When a client books an appointment, if they pick a certain appt it will book as "requested" when in fact...
...it could simply be that the client is choosing that specific time. It would be great if there was a distinguishing workflow with the client self-booking that differentiated actual requests from time based requests.
In the event a salon has 8 stylists working and there is one spot left for 4pm that the client chooses through the self-booking process, it will show as a request even if the client has no idea whom that stylist is. Let's say that this is for a couple days from now and the business notices the complete utilization of the staff and to compensate for this, calls in other staff to take up what would be turnaways. It would be beneficial if these clients that truly didn't care which stylist they were with were marked that they specifically wanted that time slot (and price), but the provider was unimportant.
A good business would move a fair and proportionate number of the non-request appointments over to provider times that now become available so that the already present staff have the potential to accept requests again while also fostering the other providers' growing careers with some fresh meat.

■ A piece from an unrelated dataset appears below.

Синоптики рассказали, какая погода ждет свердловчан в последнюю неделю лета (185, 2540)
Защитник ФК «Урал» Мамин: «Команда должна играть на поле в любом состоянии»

It is also worth noting that due to the selection process of client self-booking, the data field of "request" vs "non-request" doesn't exactly mean anything for analytics and most online bookings would result in a client's appointment being a request. This is entirely due to the psychology of how we make appointments, we choose exactly what and when we want; which Blvd interprets as, "I only want to be seen by that person" which is an assumption that we adopt without workaround presently. In my own shops I notice that when needing to cancel or rearrange appointments, I can only trust that a client's self-booking's request is truly a request for that provider about 50% of the time. Other times the client will always advance that they don't care who they see and it wasn't in fact a request.